■ What you should do:
Please reproduce the part of the book review below word for word, starting at "Fathers do seem" and ending at "still very fascinating.".

Like Hindley herself and some of the other characters in the book, Tyler had problems with his father. Hindley’s father came back from the war a different man and she was brought up by her grandmother. Tyler’s father was an absent father. He was a jazz musician who was rarely around, putting in a brief appearance after the birth of his first son, Charlie, and then disappearing again two months before Billy was born. Billy was not a well-behaved child, getting into occasional trouble but ended up becoming a police officer. He failed his sergeant’s exam and has no ambition to be anything but a police constable. He has moved around, primarily to please his wife but also to go to a quieter area, having been traumatised at seeing the body of an eleven year old girl who had hanged herself. He is married to Sue and they have a daughter with Down’s syndrome. Their marriage is somewhat troubled, with Sue becoming depressed both because of her daughter but also because of her realisation that she will never amount to much. Billy’s inevitable absences have not helped.
Billy has long known about the Moors murders and, indeed, had something of a fascination with them. He once, on his own, went to look at the site of the graves, when he worked in Widnes, not far from the scene of the crime. He read about them in the paper and has followed the imprisonment of the two murderers. He once, by chance, bumped into a childhood friend, Trevor, in a café. (He bumps into childhood friends in all sorts of places, which is very unconvincing, not least because, particularly in this case, he has not seen the boy since he was ten, nearly thirty years ago.) The two chat and then get drunk together, at which point Trevor tells him how he was once abducted by the pair but managed to escape. This event – which he has told no-one of before, except for his wife and brother – has clearly had a huge impact on his life. Billy is therefore highly suggestible in matters relating to this crime.
While the stay in the mortuary is relatively uneventful (with one exception), he does think a lot about the crime and the woman – her body is locked in a fridge nearby. He does talk about it with the few people who come to the mortuary – his sergeant, a hospital administrator and other police officers. He also thinks a lot about his life, particularly his life with Sue and Emma, but also his early life. The one exception is when he goes out for a break and sees someone standing in the shadows. When he approaches, he realises that it is the dead woman. He talks to her then and she later joins him in the mortuary to continue their chat. Their discussions are as much about him – she chides him about his real feelings for his wife and daughter, his previous love, Venetia, and another boyhood friend – as about her. She tries to exonerate herself, saying that she did little but just waited while her partner (neither is ever named) committed the crimes.
Fathers do seem to be key. Billy, Venetia, Sue and, of course, Hindley, all seem to have father troubles. Thomson certainly does not seem to imply that these problems are the cause of the crimes – Ian Brady is barely mentioned – but it is clearly a sub-theme of the book. The ghost of Hindley is low key. She merely smokes, chides Billy somewhat and tries to tell of her life both the crimes and her life in prison. That Billy is affected by the murders, both before his duty at the mortuary and afterwards, is clear but Thomson is too good an author to make a direct, causal link, leaving it somewhat open as to just what it is that makes Billy tick. It is a fairly low key book but still very fascinating.

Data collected
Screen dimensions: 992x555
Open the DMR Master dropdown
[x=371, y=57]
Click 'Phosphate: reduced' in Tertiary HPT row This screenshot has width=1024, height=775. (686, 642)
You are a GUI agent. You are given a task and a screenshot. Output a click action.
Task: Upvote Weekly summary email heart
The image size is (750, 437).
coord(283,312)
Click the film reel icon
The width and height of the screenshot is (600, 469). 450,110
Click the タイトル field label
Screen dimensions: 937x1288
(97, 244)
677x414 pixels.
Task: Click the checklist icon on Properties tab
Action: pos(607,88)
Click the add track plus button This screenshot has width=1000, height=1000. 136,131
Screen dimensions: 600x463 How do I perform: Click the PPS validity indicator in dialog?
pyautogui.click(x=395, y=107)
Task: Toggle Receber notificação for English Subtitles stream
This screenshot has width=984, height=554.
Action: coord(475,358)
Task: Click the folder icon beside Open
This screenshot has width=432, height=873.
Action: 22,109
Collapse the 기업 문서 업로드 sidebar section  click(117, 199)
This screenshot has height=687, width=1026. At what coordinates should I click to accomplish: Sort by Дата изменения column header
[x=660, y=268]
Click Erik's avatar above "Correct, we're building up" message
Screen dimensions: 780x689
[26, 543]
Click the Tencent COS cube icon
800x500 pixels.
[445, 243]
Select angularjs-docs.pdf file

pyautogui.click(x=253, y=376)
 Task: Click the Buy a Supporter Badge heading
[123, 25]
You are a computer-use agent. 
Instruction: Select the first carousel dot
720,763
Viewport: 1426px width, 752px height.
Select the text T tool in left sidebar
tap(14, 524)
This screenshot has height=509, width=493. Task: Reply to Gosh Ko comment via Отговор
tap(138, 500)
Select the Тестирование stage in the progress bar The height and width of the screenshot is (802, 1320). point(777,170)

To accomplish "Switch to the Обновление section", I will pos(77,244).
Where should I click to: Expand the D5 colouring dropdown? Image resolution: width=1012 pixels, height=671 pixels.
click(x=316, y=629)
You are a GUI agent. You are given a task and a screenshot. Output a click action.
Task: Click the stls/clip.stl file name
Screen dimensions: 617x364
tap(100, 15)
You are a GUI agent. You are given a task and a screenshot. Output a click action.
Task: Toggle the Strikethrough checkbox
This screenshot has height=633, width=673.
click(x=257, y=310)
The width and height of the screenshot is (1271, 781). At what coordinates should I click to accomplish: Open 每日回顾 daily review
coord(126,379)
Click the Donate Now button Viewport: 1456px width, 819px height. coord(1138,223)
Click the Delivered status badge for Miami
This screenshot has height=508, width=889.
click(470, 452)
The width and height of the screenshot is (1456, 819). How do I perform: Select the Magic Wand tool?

■ Solution to this task:
Fathers do seem to be key. Billy, Venetia, Sue and, of course, Hindley, all seem to have father troubles. Thomson certainly does not seem to imply that these problems are the cause of the crimes – Ian Brady is barely mentioned – but it is clearly a sub-theme of the book. The ghost of Hindley is low key. She merely smokes, chides Billy somewhat and tries to tell of her life both the crimes and her life in prison. That Billy is affected by the murders, both before his duty at the mortuary and afterwards, is clear but Thomson is too good an author to make a direct, causal link, leaving it somewhat open as to just what it is that makes Billy tick. It is a fairly low key book but still very fascinating.